** Opening Extracted data block **

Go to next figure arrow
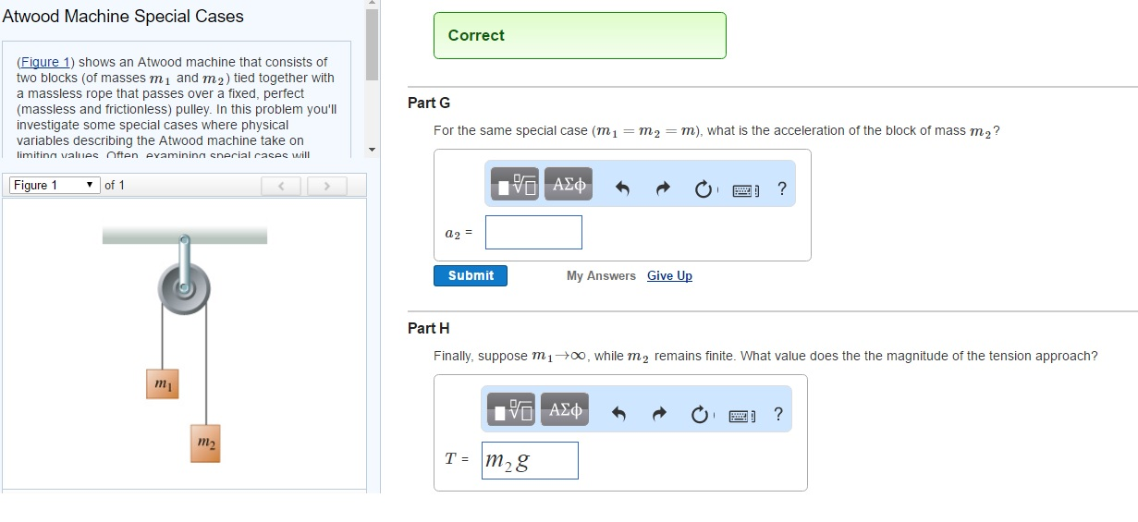Viewport: 1138px width, 522px height. [x=325, y=187]
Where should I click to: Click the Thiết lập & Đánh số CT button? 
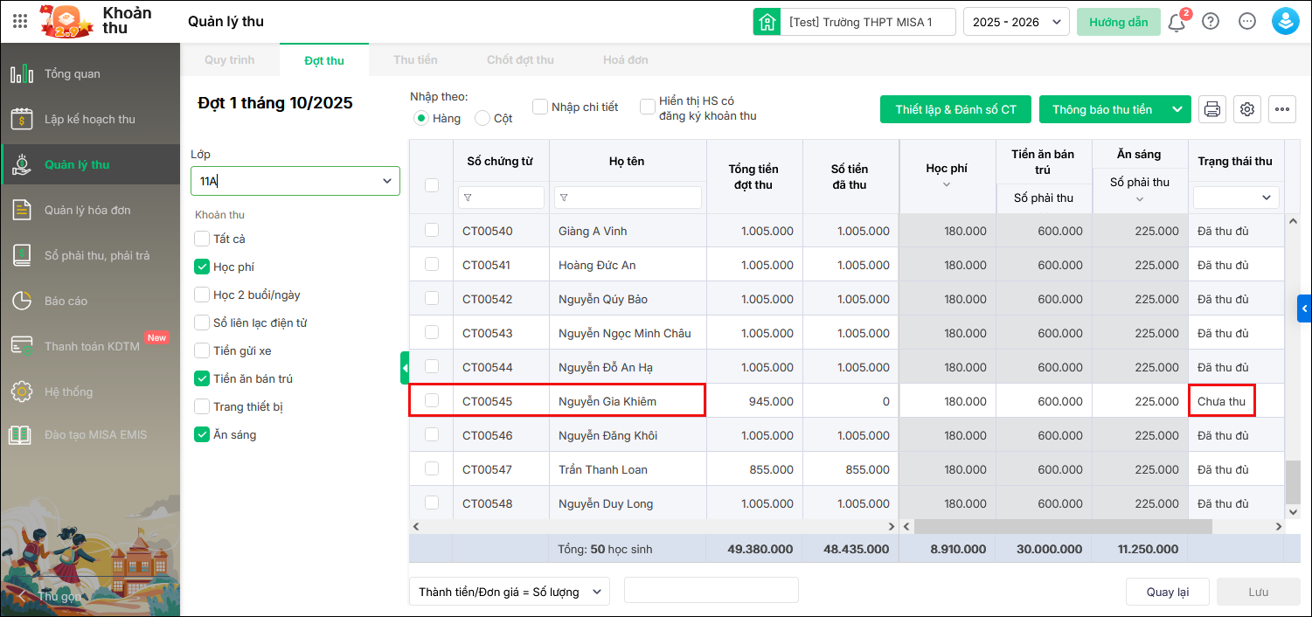coord(955,109)
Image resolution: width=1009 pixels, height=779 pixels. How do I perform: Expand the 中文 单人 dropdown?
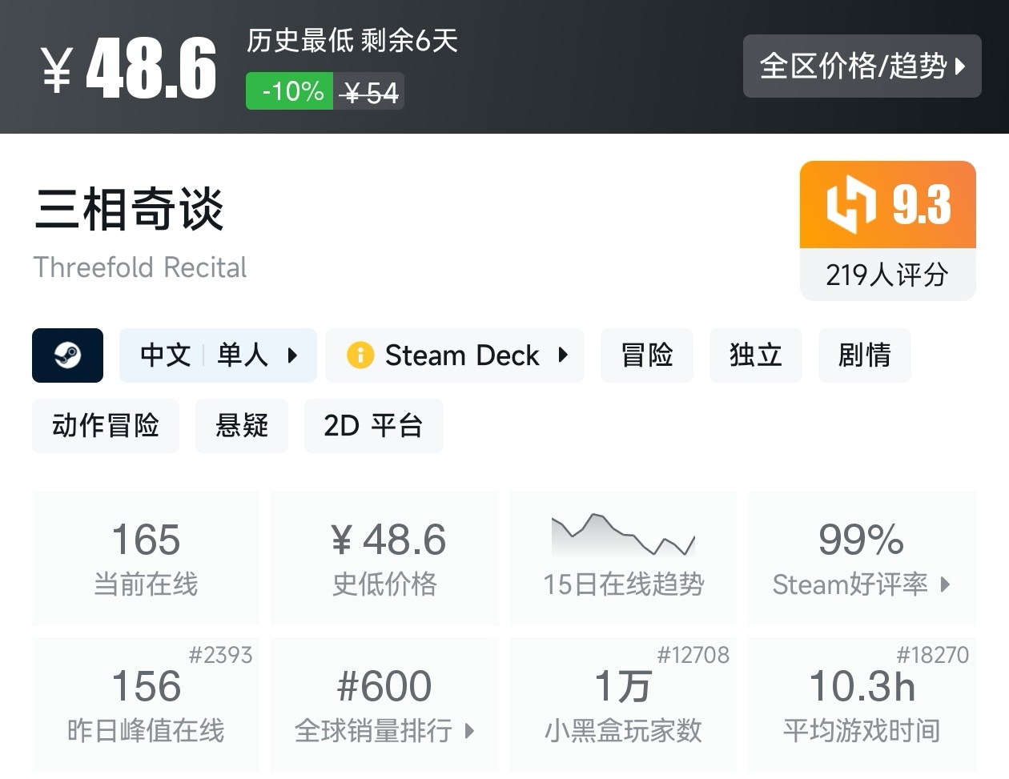pyautogui.click(x=218, y=355)
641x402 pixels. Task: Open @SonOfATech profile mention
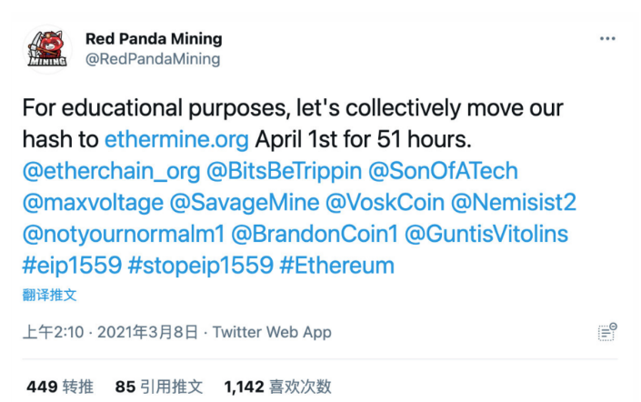(443, 171)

** Closing Extracted data block **

◆ **Exercise**
Each record needs to be reproduced exactly, and no image should be carried over.

◆ **Answer space**
Go to next figure arrow
Viewport: 1138px width, 522px height. [x=325, y=187]
Where should I click to: Click the Thiết lập & Đánh số CT button? 
coord(955,109)
Image resolution: width=1009 pixels, height=779 pixels. How do I perform: Expand the 中文 单人 dropdown?
pyautogui.click(x=218, y=355)
641x402 pixels. Task: Open @SonOfATech profile mention
(443, 171)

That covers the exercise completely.